Now, let’s first understand that there was no reason for Moshe to go out and interest himself in his downtrodden brothers. He was living the life of a prince; a favorite son, the adopted son of the daughter of Pharaoh and you can be sure that there were available to him all of the luxuries that a prince could desire.
And so Moshe didn’t have any reason to go out and sympathize with the Ivrim. He was safely ensconced in the palace, an aristocrat who was exempt from all the tribulations of the Ivri, entirely free of any burden of persecution. What business does he have with those poor people who are being afflicted someplace outside of the palace?
The Jewish Patriot
The answer is that Moshe Rabbeinu had a certain middah, a certain good attitude of the mind – he loved his people with all his heart. Of course it was because he loved Hakodosh Boruch Hu but one way that this love expressed itself was by being a patriot for His people. If you study Moshe Rabeinu’s life you’ll see that’s the golden thread that runs through his entire history – he was a patriot for the Am Yisroel.
Now people today don’t understand patriotism as a virtue at all — the word ‘patriot’ has lost its value already. If you walk down the street waving an American flag, then you’re going to be the target of all the bums, of all the beatniks. The wicked liberals want to make it a crime. One day they’ll want to put you in jail for hanging out the American flag from your porch.
Now, I’m not going to say that being a patriot for America is the biggest mitzvah in the world but it’s certainly a good trait of character. After all, America is a good country. We came from countries where we were persecuted, and this country gave us all the rights. I would say we should kiss the ground of America. I was in Europe for some time; I went to study in the yeshiva in Slobodka. And when I came back, I saw even more that this was a blessed country.
But I only mention patriotism for America as an example, a weak example, of what Moshe Rabeinu was. Because when that character trait, that attitude of patriotism, is demonstrated for the Am Hashem – and when it’s done because they are the Am Hashem – it becomes elevated to one of the greatest merits that can be. To be a patriot for the nation of Hashem, that’s of the most glorious virtues of character that a Jew can acquire.
Identifying with The Persecuted
And so it’s true that Moshe was protected in the palace. He had no worries. He wasn’t lacking in any privileges. But he felt an urge to help his brothers.
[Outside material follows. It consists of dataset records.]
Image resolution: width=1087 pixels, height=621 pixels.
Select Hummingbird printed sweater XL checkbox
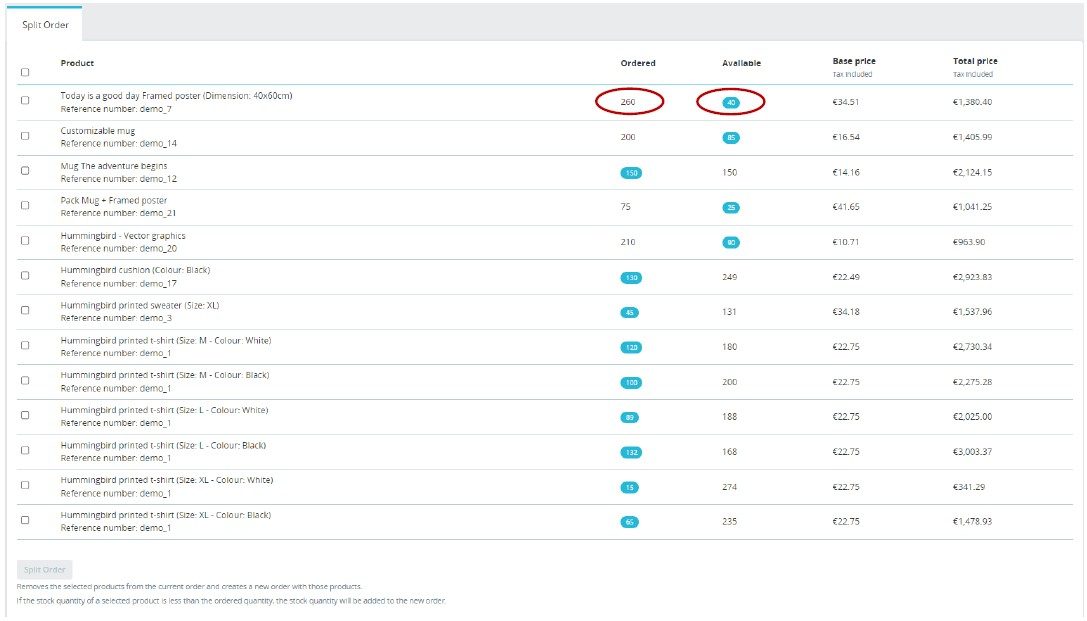[25, 311]
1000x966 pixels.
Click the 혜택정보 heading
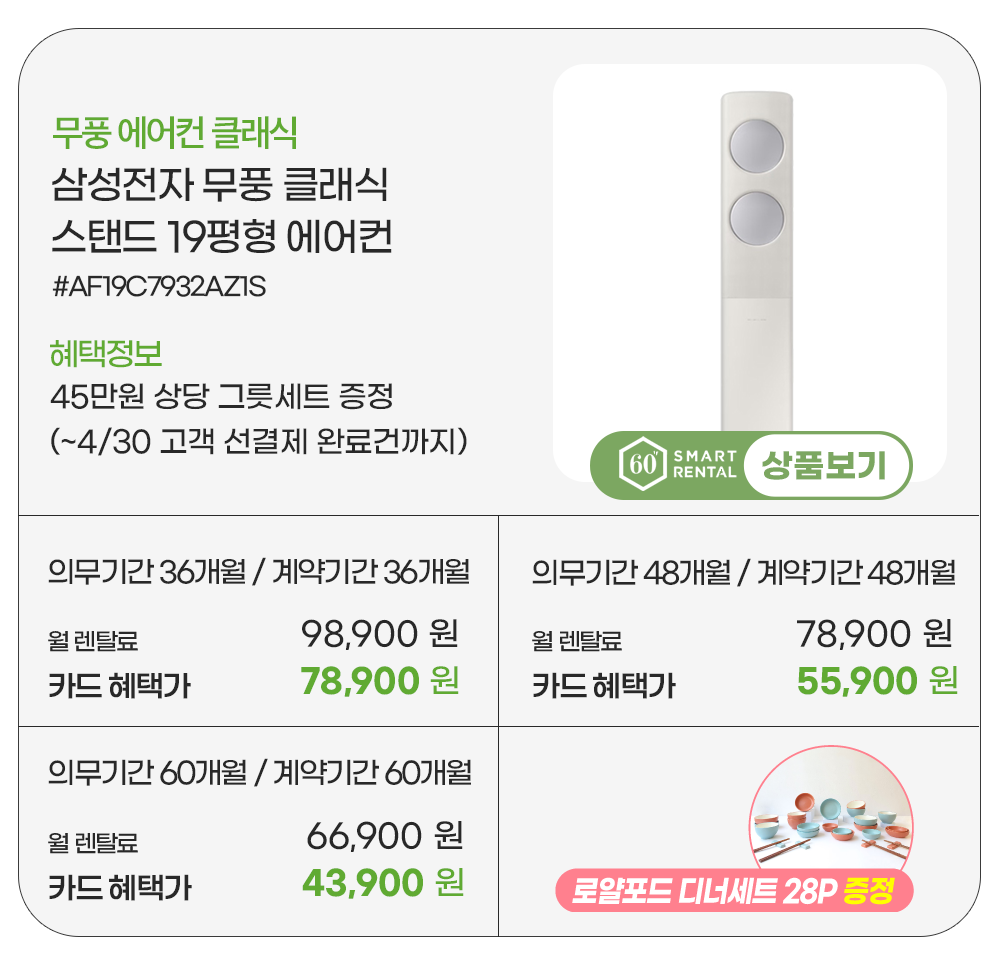106,353
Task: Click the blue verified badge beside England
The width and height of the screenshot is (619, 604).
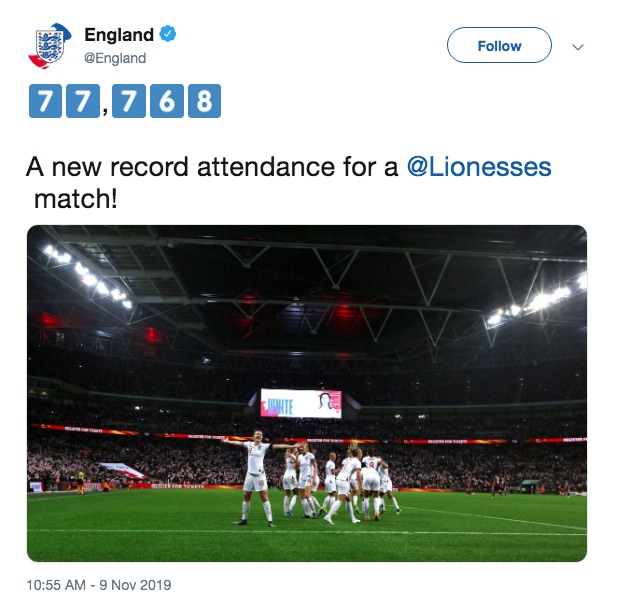Action: (169, 35)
His mother who was hired as his nurse – she was always whispering into his ear. She told him that he’s a Yisroel; she spoke to him about what it means to be part of the chosen nation. Even when he grew up, Yocheved and Miriam sneaked in messages to him in the palace. It went into his blood and his loyalty to his people wouldn’t let him rest. It became the reason for his existence. He was fired with enthusiasm, “What can I do for them?” Yes, he was in the palace, but his mind was outside with his brothers.
That’s why when he grew up, וַיֵּצֵא אֶל אֶחָיו וַיַּרְא בְּסִבְלֹתָם – he went out to his brothers and saw into their burdens (ibid.). It doesn’t say וַיֵצֵא אֶל הָעִבְרִים, he went out to the Ivrim or וַיֵצֵא אֶל בְּנֵי יִשְׂרָאֵל, he went out to the Bnei Yisroel. It says אֶל אֶחָיו – to his brothers.
Oh! A brother! That’s already a different story altogether. “These are my brothers,” Moshe said. “These people who are bent over with heavy loads, building with clay and being beaten, that’s my people.”
And so Moshe Rabeinu left the palace and went out to his brothers to see what was doing. וַיַּרְא בְּסִבְלֹתָם – Moshe Rabeinu saw into their burdens. He didn’t see their burdens. He saw into their burdens, into their suffering. You know, it’s possible to know about somebody’s affliction, but there’s a big difference if he looks into that person’s affliction. If you are able to take a wealthy man with you to the habitations of the poor and he would look at their afflictions, he’d write a bigger check than when sitting in his office comfortably and you are soliciting from him money for the poor.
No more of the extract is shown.